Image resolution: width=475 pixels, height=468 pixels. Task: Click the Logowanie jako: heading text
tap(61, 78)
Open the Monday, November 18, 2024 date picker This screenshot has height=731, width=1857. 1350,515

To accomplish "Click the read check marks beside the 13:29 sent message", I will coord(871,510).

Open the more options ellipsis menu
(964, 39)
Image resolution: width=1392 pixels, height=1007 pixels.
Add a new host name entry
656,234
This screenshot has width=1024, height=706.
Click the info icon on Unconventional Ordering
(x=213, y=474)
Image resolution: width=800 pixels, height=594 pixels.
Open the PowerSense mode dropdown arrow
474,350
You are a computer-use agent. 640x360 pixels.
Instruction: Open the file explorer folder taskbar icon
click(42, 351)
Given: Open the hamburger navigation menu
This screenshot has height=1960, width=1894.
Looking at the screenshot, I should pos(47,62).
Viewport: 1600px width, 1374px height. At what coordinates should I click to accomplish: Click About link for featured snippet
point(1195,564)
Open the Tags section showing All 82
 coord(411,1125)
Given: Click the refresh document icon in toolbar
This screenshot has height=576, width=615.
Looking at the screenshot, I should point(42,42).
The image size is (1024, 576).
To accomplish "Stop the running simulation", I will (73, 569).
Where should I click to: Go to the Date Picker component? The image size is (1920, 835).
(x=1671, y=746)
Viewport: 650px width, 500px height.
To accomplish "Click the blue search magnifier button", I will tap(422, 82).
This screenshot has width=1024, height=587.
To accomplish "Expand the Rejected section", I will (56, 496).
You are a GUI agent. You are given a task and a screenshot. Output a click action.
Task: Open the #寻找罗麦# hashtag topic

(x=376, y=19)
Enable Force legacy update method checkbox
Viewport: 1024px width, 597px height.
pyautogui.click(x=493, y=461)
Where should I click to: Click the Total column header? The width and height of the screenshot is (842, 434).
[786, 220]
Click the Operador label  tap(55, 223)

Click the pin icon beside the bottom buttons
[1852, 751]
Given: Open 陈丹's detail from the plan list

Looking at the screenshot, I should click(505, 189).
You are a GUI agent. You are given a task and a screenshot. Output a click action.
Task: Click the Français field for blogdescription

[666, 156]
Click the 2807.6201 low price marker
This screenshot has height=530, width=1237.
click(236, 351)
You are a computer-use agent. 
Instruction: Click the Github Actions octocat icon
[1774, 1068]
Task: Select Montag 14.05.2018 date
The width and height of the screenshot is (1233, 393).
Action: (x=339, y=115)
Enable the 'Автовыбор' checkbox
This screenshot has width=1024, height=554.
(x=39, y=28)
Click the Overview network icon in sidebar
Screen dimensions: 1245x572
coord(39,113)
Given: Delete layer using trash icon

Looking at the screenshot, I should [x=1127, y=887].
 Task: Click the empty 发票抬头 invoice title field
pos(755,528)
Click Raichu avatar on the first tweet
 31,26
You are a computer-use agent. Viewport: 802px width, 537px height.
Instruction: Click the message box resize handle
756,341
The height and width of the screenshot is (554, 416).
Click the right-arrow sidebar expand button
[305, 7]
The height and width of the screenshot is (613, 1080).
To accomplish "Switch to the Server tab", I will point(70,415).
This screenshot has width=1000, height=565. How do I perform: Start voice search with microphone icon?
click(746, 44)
☆ ☆ ☆ ☆ ☆ ☆ ☆
▶ [Aim of the exercise]:
Lines from the top of the data above through the line with "Viewport: 650px width, 500px height.", both ends included: copy them exactly, nothing more.

▶ [Reply to the task]:
Image resolution: width=475 pixels, height=468 pixels. Task: Click the Logowanie jako: heading text
tap(61, 78)
Open the Monday, November 18, 2024 date picker This screenshot has height=731, width=1857. 1350,515

To accomplish "Click the read check marks beside the 13:29 sent message", I will coord(871,510).

Open the more options ellipsis menu
(964, 39)
Image resolution: width=1392 pixels, height=1007 pixels.
Add a new host name entry
656,234
This screenshot has width=1024, height=706.
Click the info icon on Unconventional Ordering
(x=213, y=474)
Image resolution: width=800 pixels, height=594 pixels.
Open the PowerSense mode dropdown arrow
474,350
You are a computer-use agent. 640x360 pixels.
Instruction: Open the file explorer folder taskbar icon
click(42, 351)
Given: Open the hamburger navigation menu
This screenshot has height=1960, width=1894.
Looking at the screenshot, I should pos(47,62).
Viewport: 1600px width, 1374px height. At what coordinates should I click to accomplish: Click About link for featured snippet
point(1195,564)
Open the Tags section showing All 82
 coord(411,1125)
Given: Click the refresh document icon in toolbar
This screenshot has height=576, width=615.
Looking at the screenshot, I should point(42,42).
The image size is (1024, 576).
To accomplish "Stop the running simulation", I will (73, 569).
Where should I click to: Go to the Date Picker component? The image size is (1920, 835).
(x=1671, y=746)
Viewport: 650px width, 500px height.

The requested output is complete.